But this was the Queen’s Wood, now—where before it had belonged to everyone and no one—and any trespassers would be branded and pilloried.

I told myself I was glad of this because there would be no one to find my remains for years and years—yet, on the day I decided to die, I donned my armor. A lingering streak of vanity, I suppose: Even now, I wanted them to remember my name.

Or perhaps I only wanted Yvanne to get word, one day, and know I had abandoned her of my own free will.

I had loved her, once, as a child loves God. After the Black Bastion, I had hated her with that ardent, blazing hate that is merely love’s other cheek—but lately even the hate had burned away, and left only a weary, ashen regret.

Now, walking toward the yew for the last time in my life, I felt nothing at all.

Nostalgia, perhaps, for the woods where I had run free and feral as a lynx, barefoot and berry-stained, a beast among beasts.
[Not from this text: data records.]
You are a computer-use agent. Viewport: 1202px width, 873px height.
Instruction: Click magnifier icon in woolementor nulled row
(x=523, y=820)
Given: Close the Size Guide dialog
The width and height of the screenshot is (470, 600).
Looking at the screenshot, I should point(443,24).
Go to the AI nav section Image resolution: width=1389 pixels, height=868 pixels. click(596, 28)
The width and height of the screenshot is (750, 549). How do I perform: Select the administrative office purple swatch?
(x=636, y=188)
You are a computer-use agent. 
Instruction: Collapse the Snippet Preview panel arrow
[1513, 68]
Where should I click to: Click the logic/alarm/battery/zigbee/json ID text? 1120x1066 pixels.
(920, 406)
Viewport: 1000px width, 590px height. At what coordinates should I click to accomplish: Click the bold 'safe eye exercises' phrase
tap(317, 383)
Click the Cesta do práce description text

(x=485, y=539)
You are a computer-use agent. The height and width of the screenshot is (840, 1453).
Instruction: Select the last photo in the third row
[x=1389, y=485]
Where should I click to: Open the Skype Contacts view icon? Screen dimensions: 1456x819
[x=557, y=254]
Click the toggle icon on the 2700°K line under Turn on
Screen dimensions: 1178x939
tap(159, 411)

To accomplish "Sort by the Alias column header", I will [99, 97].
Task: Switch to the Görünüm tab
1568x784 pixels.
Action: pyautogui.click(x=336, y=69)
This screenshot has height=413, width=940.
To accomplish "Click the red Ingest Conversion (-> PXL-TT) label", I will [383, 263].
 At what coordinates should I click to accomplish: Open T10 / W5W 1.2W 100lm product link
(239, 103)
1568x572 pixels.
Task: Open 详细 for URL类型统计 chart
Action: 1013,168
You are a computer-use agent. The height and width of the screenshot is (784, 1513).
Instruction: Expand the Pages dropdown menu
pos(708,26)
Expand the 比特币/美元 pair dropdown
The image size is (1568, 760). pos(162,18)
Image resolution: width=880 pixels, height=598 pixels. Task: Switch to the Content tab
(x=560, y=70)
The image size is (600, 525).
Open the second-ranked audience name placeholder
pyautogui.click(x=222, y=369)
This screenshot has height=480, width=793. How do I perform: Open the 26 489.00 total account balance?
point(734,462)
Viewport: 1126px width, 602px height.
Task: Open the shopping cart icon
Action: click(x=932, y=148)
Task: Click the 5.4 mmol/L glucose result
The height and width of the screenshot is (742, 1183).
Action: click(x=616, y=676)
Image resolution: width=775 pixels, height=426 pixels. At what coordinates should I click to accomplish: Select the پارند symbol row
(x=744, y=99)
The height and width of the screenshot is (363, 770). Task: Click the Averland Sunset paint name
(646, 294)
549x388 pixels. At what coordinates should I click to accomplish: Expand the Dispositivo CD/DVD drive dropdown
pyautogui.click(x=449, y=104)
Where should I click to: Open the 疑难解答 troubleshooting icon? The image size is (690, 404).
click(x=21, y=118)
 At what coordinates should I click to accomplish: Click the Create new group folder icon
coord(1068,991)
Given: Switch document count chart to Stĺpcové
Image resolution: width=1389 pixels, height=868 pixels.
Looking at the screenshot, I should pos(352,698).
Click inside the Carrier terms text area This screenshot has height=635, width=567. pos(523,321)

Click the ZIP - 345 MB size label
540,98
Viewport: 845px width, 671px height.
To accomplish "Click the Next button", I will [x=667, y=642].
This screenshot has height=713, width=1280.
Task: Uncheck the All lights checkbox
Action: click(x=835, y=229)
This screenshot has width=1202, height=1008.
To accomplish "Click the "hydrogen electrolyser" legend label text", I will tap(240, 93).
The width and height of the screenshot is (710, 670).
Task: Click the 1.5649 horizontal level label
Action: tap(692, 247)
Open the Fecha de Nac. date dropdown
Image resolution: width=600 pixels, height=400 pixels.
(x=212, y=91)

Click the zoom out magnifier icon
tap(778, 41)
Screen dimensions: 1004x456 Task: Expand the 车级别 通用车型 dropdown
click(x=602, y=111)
On summer evenings I would stay out past moonrise; in the winter I would curl like a cub in Father Theo’s lap, and Father Foy would sing soft, silly songs by the firelight, replacing all the animals in the songs with my name.

I don’t remember that name, now.

If I were any other child—if the sword had not come so easily to my hand, if I had not known, somehow, just where to slip the blade between a man’s ribs, how to part one vertebra from the next—I would have died with them that day.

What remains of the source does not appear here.